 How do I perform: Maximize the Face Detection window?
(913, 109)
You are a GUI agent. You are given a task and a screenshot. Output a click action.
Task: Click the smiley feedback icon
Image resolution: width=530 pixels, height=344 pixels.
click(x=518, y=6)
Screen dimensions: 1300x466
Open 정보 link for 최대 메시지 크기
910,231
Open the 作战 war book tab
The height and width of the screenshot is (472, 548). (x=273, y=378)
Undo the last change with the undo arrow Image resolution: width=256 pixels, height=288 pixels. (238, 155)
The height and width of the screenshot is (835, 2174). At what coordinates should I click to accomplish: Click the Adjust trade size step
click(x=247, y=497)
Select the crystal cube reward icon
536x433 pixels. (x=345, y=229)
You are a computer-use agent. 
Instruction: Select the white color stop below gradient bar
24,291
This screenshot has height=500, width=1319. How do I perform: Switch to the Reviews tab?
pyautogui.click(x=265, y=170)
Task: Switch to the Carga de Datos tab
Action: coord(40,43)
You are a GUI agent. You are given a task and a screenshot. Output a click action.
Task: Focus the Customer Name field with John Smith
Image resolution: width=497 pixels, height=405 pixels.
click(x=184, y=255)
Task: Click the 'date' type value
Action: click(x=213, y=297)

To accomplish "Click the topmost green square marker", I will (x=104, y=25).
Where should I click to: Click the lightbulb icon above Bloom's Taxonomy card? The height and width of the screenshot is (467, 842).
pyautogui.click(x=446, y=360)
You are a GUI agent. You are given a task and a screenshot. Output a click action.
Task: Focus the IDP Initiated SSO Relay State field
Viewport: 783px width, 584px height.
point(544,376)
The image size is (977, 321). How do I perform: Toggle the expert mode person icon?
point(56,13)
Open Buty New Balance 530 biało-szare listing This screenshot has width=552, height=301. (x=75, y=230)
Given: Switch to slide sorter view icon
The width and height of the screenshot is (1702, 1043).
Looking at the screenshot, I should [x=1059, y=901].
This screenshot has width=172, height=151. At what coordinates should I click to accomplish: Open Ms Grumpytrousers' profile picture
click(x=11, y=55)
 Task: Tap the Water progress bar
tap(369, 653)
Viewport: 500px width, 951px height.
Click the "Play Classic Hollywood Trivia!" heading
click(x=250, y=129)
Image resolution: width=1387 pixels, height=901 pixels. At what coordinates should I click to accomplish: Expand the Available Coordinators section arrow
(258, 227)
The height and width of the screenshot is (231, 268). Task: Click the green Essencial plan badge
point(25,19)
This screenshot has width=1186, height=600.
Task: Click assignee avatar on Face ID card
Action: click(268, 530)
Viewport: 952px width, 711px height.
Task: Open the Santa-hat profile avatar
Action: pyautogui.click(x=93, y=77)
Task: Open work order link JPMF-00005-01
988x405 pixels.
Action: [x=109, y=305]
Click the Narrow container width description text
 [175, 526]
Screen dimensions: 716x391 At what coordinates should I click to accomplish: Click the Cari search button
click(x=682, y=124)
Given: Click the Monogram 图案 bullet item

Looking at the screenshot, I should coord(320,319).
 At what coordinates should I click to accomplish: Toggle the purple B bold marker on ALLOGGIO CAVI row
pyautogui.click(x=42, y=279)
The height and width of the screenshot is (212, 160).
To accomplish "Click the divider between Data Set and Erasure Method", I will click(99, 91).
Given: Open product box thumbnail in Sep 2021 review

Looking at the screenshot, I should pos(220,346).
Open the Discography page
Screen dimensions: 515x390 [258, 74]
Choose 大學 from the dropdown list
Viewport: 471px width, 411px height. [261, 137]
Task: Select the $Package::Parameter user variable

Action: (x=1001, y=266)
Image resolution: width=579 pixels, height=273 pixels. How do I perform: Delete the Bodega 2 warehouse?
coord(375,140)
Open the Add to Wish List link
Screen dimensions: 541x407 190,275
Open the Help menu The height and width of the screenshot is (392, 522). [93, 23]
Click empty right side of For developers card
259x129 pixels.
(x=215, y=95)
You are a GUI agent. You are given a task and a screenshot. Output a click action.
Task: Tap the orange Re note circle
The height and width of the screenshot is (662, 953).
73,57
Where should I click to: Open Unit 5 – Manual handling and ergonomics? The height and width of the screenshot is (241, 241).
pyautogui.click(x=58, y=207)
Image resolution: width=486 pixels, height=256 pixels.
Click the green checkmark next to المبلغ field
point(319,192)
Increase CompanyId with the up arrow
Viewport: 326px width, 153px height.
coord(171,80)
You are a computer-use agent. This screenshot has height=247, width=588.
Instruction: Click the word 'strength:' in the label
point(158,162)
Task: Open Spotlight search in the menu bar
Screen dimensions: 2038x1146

What you will do:
Copy the records above exactly, starting at the line that contains "Open the Discography page" and ending at the last line, and leave out all earlier lines.

Task response:
Open the Discography page
Screen dimensions: 515x390 [258, 74]
Choose 大學 from the dropdown list
Viewport: 471px width, 411px height. [261, 137]
Task: Select the $Package::Parameter user variable

Action: (x=1001, y=266)
Image resolution: width=579 pixels, height=273 pixels. How do I perform: Delete the Bodega 2 warehouse?
coord(375,140)
Open the Add to Wish List link
Screen dimensions: 541x407 190,275
Open the Help menu The height and width of the screenshot is (392, 522). [93, 23]
Click empty right side of For developers card
259x129 pixels.
(x=215, y=95)
You are a GUI agent. You are given a task and a screenshot. Output a click action.
Task: Tap the orange Re note circle
The height and width of the screenshot is (662, 953).
73,57
Where should I click to: Open Unit 5 – Manual handling and ergonomics? The height and width of the screenshot is (241, 241).
pyautogui.click(x=58, y=207)
Image resolution: width=486 pixels, height=256 pixels.
Click the green checkmark next to المبلغ field
point(319,192)
Increase CompanyId with the up arrow
Viewport: 326px width, 153px height.
coord(171,80)
You are a computer-use agent. This screenshot has height=247, width=588.
Instruction: Click the word 'strength:' in the label
point(158,162)
Task: Open Spotlight search in the menu bar
Screen dimensions: 2038x1146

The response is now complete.